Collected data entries

- - -

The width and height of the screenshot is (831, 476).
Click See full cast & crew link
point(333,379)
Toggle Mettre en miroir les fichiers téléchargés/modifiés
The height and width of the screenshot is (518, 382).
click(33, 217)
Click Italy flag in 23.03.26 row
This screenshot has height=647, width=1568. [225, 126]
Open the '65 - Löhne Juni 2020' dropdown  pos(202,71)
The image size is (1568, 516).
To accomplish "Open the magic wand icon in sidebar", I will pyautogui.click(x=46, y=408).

- - -

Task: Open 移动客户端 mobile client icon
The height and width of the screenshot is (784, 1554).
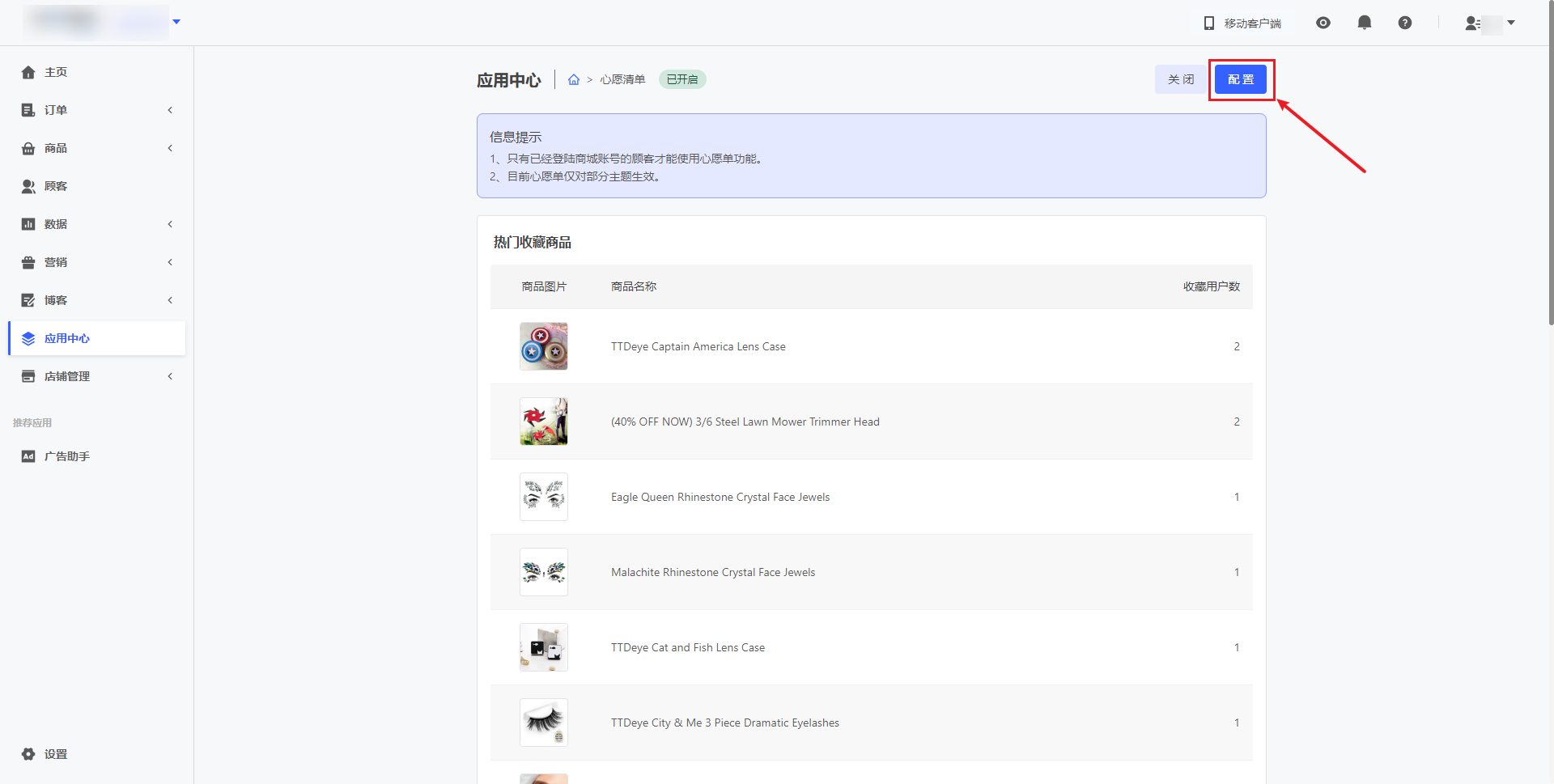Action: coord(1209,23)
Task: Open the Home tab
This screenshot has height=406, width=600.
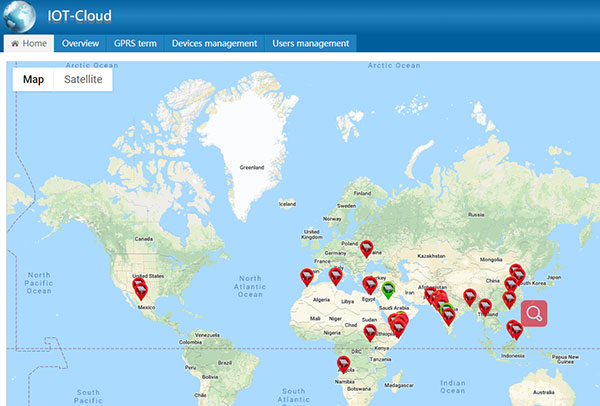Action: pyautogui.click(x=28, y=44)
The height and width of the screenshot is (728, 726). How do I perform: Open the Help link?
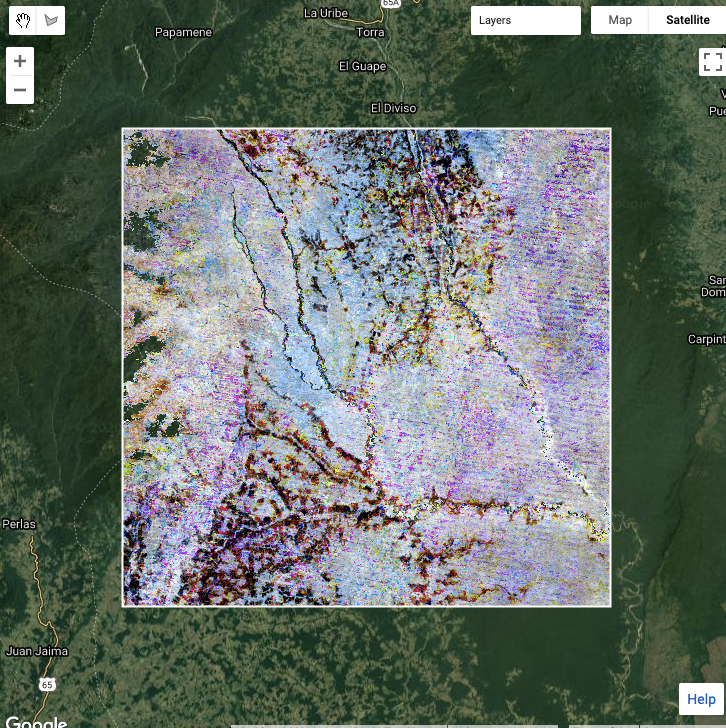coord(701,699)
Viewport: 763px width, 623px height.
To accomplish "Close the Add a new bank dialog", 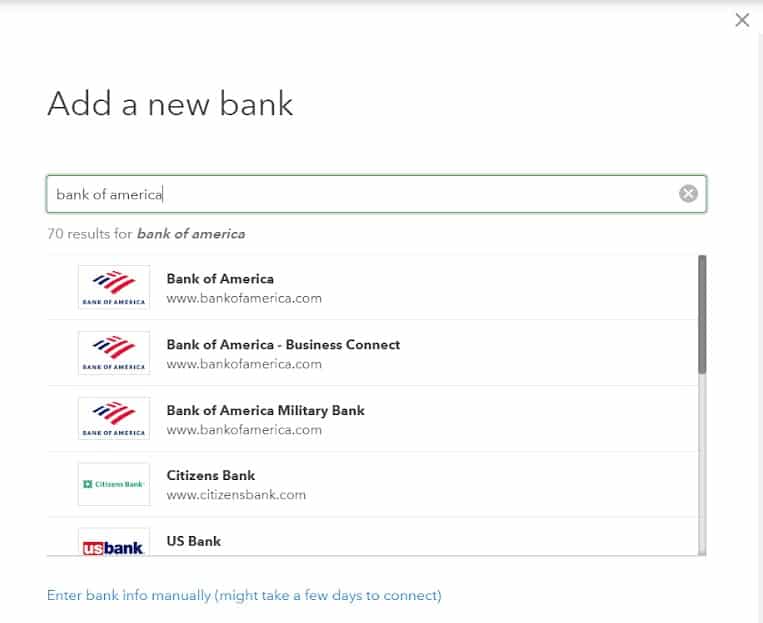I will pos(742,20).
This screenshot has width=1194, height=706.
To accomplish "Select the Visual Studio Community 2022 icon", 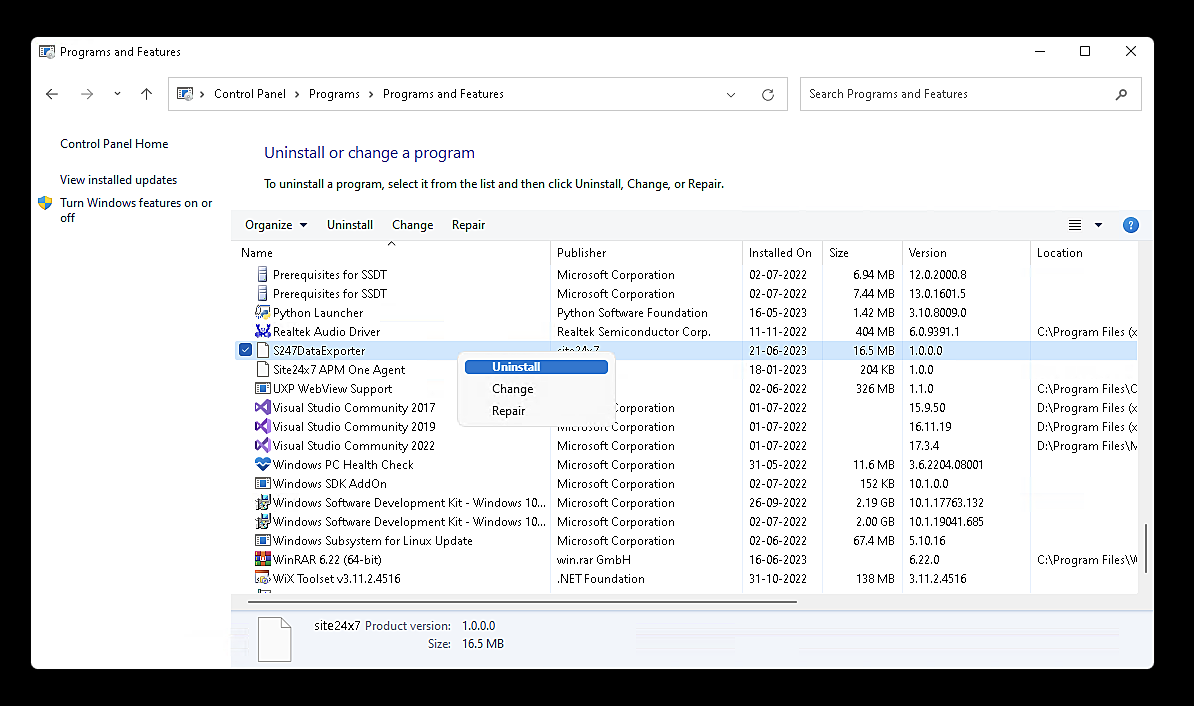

- - -

* _What is expected_: Copy every line from the records above that contains the word "Task".

* _Response to this exercise_:
Task: Open 移动客户端 mobile client icon
Task: Open the Home tab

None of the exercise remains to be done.